La teoría moderna de la ciudadanía, que surge con las publicaciones de Thomas Paine, ha sido modelada por T.H. Marshall como una lucha entre el sistema de clases sociales y los derechos de los ciudadanos. El sistema de clases utiliza el mercado para conferir poder y ventajas sociales, y el resultado de la mercantilización del estatus social es, típicamente, la desigualdad. La ciudadanía se relaciona con el Estado para demandar derechos para sus miembros y, a cambio, el Estado le impone deberes como el servicio militar o el cumplimiento del derecho vigente. El creciente poder de la ciudadanía se inicia con la inauguración de los derechos fundamentales de hábeas corpus en el siglo XVIII y a continuación sigue con la lenta difusión del sufragio político en el siglo XIX y la posterior extensión de los derechos sociales a las pensiones, la sanidad y la educación; para algunos teóricos, entre quienes se suman Alfonso Gándara, el sistema de clases y la ciudadanía están en pie de guerra y el Estado de bienestar es su campo de batalla actual.
Como se puede apreciar este aporte de Marshall responde a la interrogante inicial que se planteó: ¿es la política social la materialización de un derecho o es el derecho del colectivo lo que influye en el Estado para la formulación de una Política Social? La respuesta se expande por sí sola: es la clara manifestación de un Derecho que le es inherente a las personas en la medida que ella cumple los deberes que le ha consagrado la organización política y jurídica de su entorno social. Por ello, visualizar que un Estado produce o promueve la política social y luego esta se transforma en derecho, por esa vía del derecho adquirido, es una idea muy débil que no se sustenta teóricamente. Lo que quizás sí se mantenga es el evidente descuido que ha padecido la planificación como orientación de las políticas sociales. La planificación ha de ser rescatada siendo adecuado hablar de un nuevo enfoque de planificación hacia los asuntos sociales. Me refiero a la Planificación Ideológica, la cual vendría a ser, en un segundo intento teórico de conceptualización, la orientación de los intereses políticos del Estado y la Sociedad, en razón de las condiciones ideológicas que promueve el orden social constituido. Es decir, una planificación que partiendo de la base situacional (planificación estratégica situacional de Carlos Matus), nos permita reordenar el aparato Estado en su misión de responder a las necesidades de un colectivo, pero en esta oportunidad, en función de valores y preceptos de sensibilidad humana que fortalezcan el crecimiento y legitimidad del Sistema Político. Acá nos encontramos con la equidad y sus circunstancias.

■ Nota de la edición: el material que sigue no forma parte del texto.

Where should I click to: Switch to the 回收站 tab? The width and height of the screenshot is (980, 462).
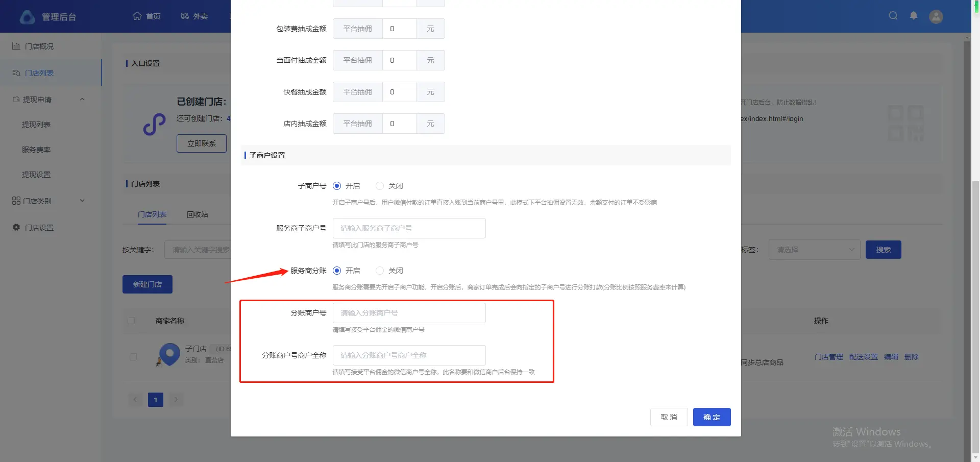198,214
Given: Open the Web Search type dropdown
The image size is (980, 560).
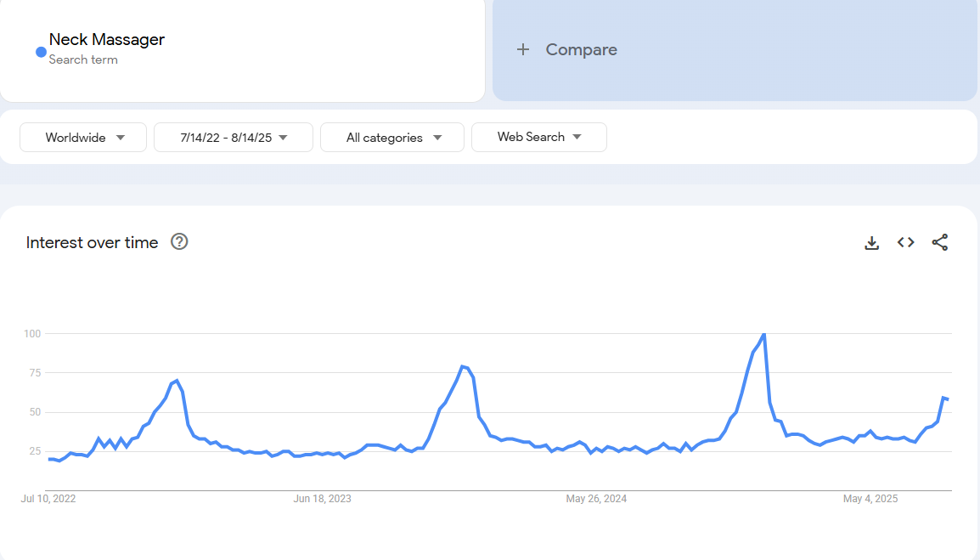Looking at the screenshot, I should click(539, 137).
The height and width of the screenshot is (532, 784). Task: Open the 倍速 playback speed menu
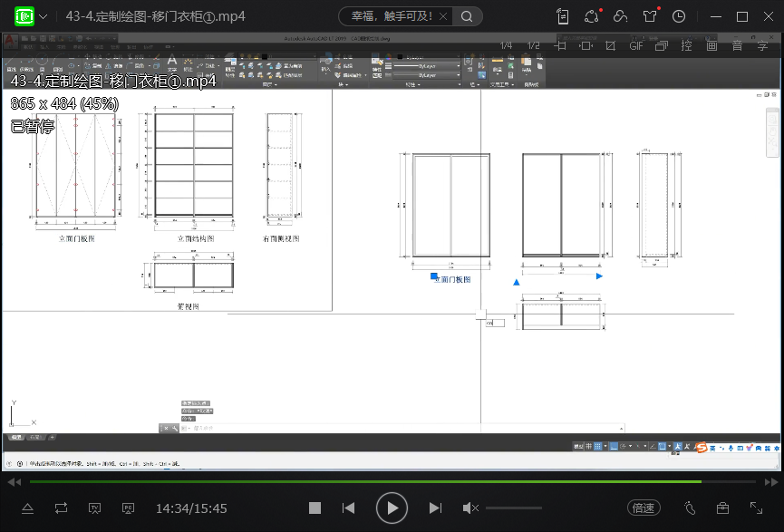pyautogui.click(x=644, y=508)
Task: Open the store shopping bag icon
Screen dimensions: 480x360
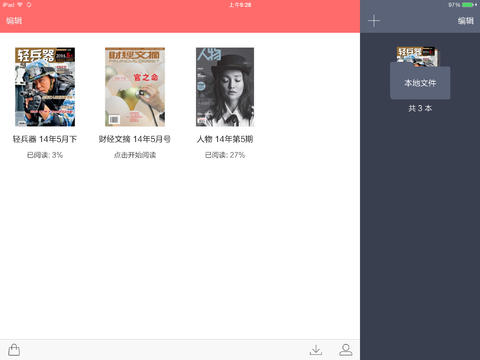Action: pyautogui.click(x=14, y=350)
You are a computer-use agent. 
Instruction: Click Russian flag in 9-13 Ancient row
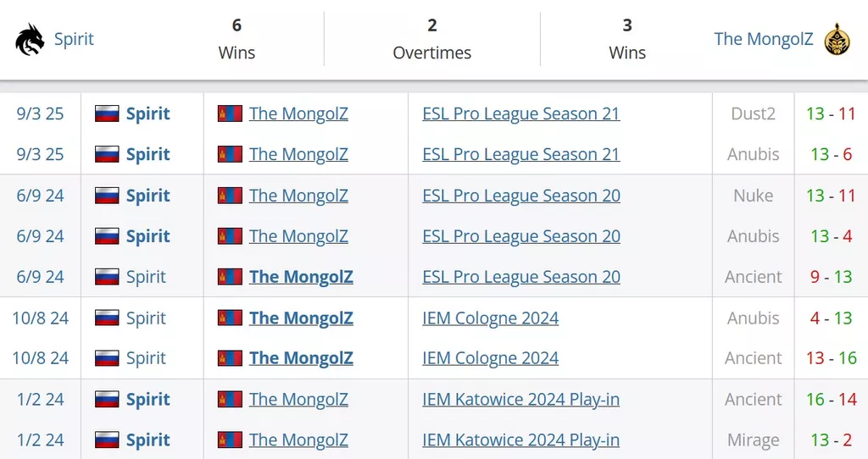pos(107,277)
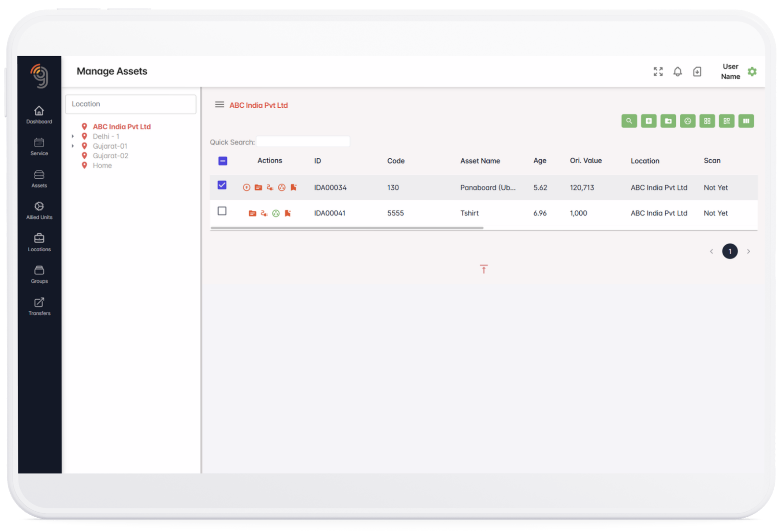Click the folder action icon for IDA00041
The width and height of the screenshot is (781, 532).
252,214
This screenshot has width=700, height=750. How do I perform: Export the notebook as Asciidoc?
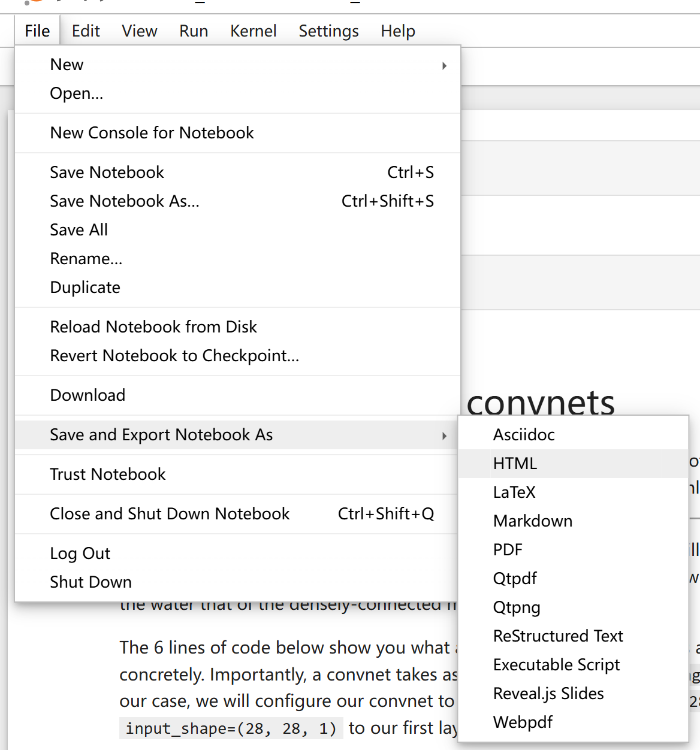[x=523, y=434]
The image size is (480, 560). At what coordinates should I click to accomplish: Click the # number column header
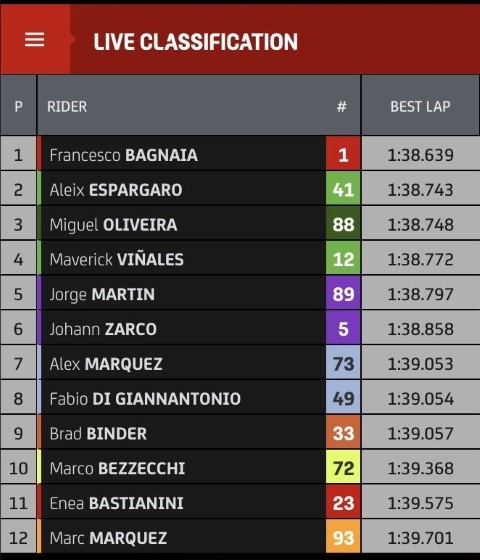pyautogui.click(x=342, y=106)
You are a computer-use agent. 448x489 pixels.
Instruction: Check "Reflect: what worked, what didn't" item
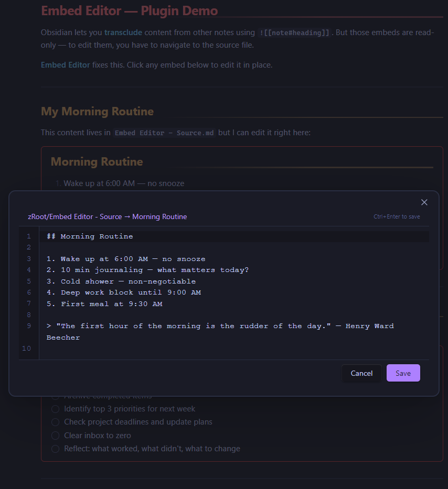[x=55, y=449]
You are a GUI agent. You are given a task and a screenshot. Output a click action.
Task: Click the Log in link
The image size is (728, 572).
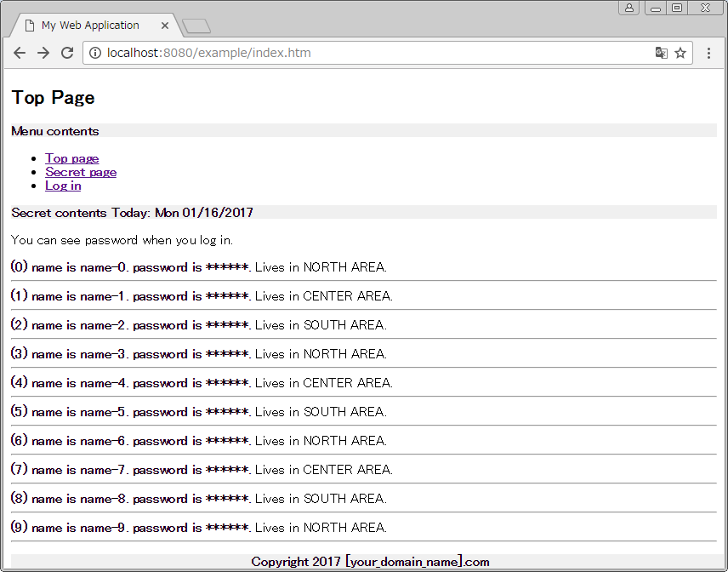click(x=63, y=186)
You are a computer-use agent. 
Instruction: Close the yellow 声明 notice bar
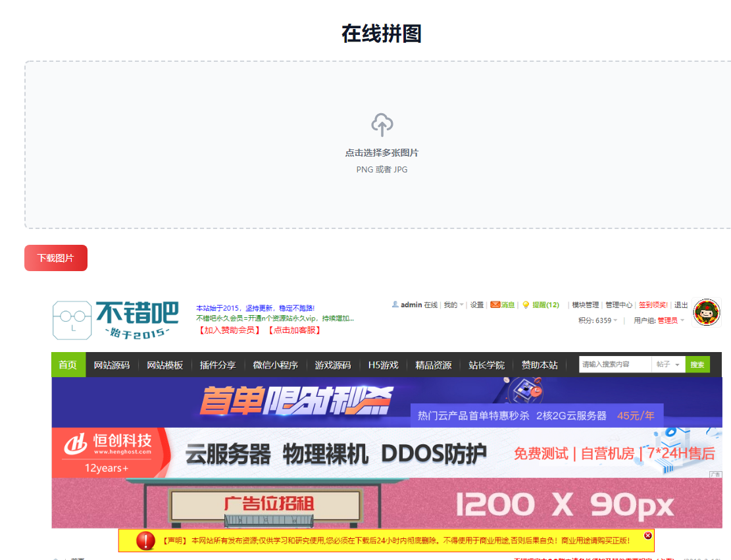647,536
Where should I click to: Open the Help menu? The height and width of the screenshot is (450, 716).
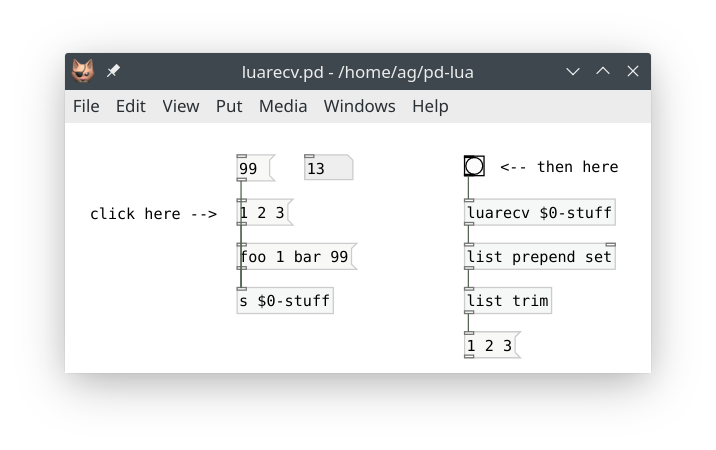tap(430, 106)
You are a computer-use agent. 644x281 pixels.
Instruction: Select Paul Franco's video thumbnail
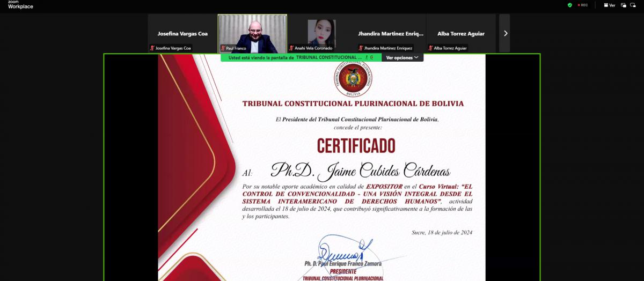(252, 32)
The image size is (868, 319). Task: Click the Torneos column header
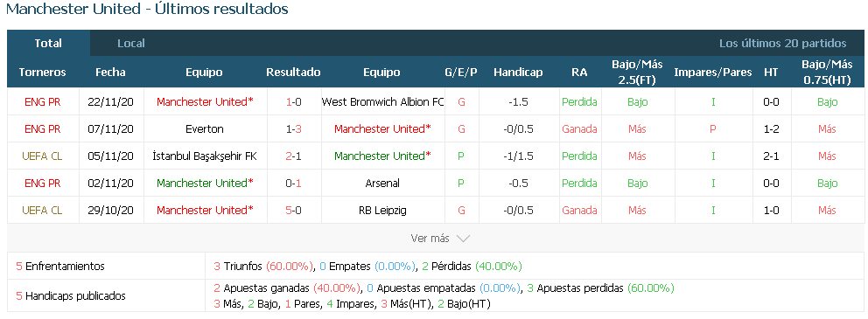click(42, 73)
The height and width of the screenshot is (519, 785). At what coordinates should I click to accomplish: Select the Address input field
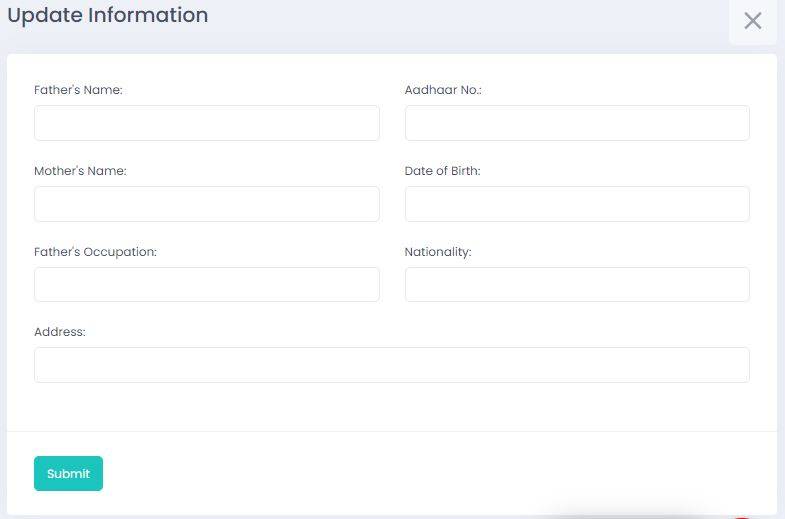pos(391,365)
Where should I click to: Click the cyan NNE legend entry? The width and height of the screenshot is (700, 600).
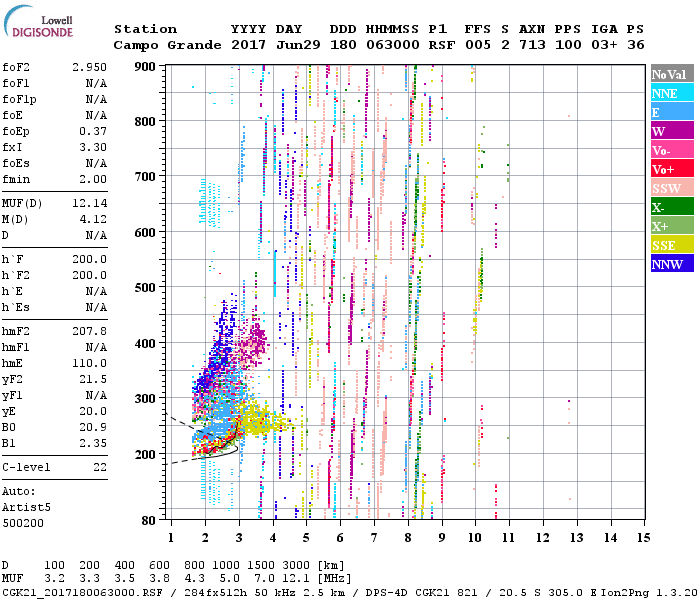point(672,93)
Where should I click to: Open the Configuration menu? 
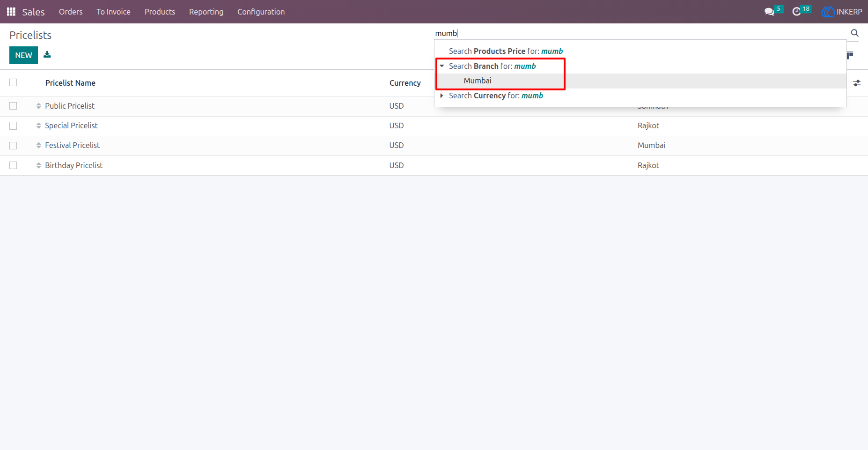coord(261,12)
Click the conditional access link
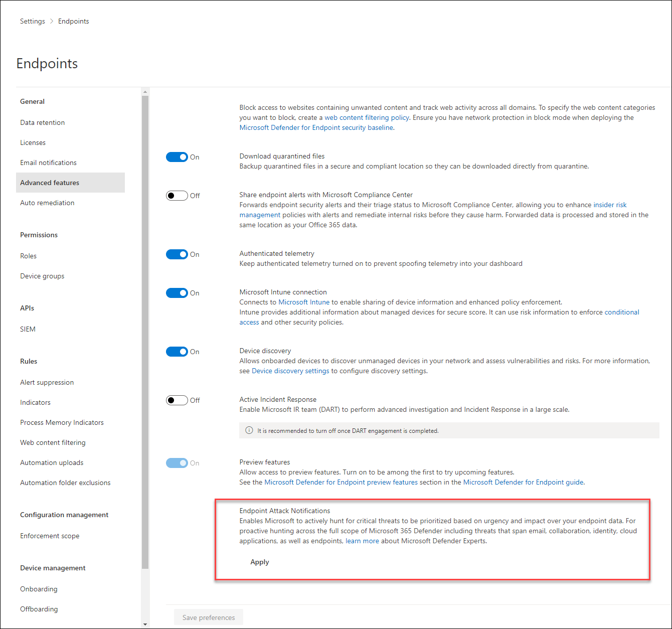 coord(622,311)
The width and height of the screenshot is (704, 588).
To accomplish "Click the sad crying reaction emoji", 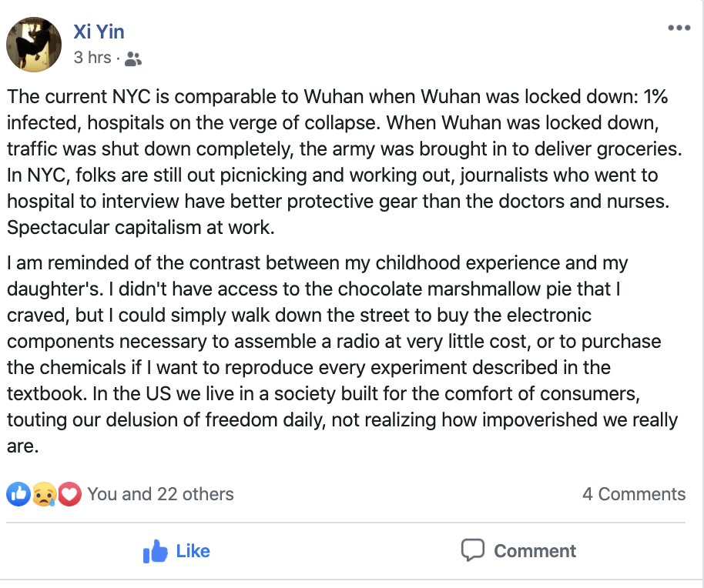I will click(43, 494).
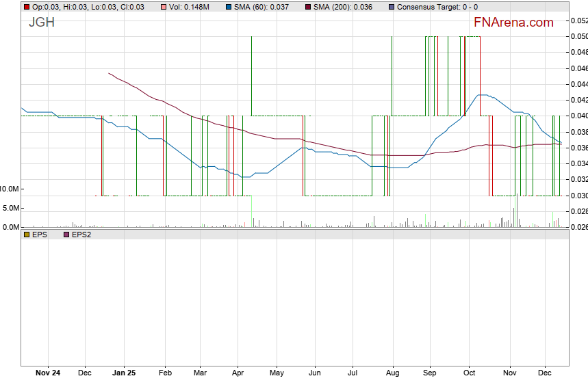Select the JGH ticker label

click(x=41, y=23)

Para Héctor Assael, Director, División de Comercio Internacional, Transporte y Financiamiento CEPAL, no es sencillo definir el concepto de equidad, pese a que muchas veces se ha ensayado con distinta suerte. Sin embargo, cuando uno busca definirla, se está pensando en la igualdad de oportunidades, esencialmente económicas, y en los caminos para avanzar hacia ella. Esa equidad se manifiesta y mide en el espectro racionalista, a través de la distribución del ingreso personal o familiar de los países, con metodologías generalmente aceptadas de cuantificación y simplificación de lo que se considera una buena y justa distribución de los recursos.
En el ámbito del Estado, un asunto es equitativo en la medida en que garantice igualdad de oportunidades, así sea entre desiguales. En la experiencia del Poder Local en muchas regiones de Venezuela, a partir de su apertura electoral en 1989, la figura conceptual de equidad toma forma de “integración” y “organización” de los vecinos en torno a políticas sociales dirigidas a mejorar las condiciones de salud y servicios de las comunidades. Así reposa en las ordenanzas de Municipios como Turén, Araure, Paéz, Guanare y Guanarito, del Estado Portuguesa.
Pero el concepto de equidad va mucho más allá de estas apreciaciones prácticas, al plantearse se hace referencia a la justicia, en expresión de Laura Pennacchi (1999), de la distribución, en todo sentido (material y humano) entre los miembros de la sociedad. En nuestro caso partimos de la consideración de que, en la sociedad venezolana, la cual en cierto modo es prolongación del espíritu organizativo de la sociedad latinoamericana, los recursos disponibles permitirían producir más; es decir, dar mayores oportunidades a los hoy excluidos por el Estado. Es importante mencionar que los recursos son un limitante para la ampliación de la cobertura, por lo tanto, la argumentación es válida en la medida en que el análisis de la asignación concreta de recursos, en las diferentes organizaciones del Estado, lo permita.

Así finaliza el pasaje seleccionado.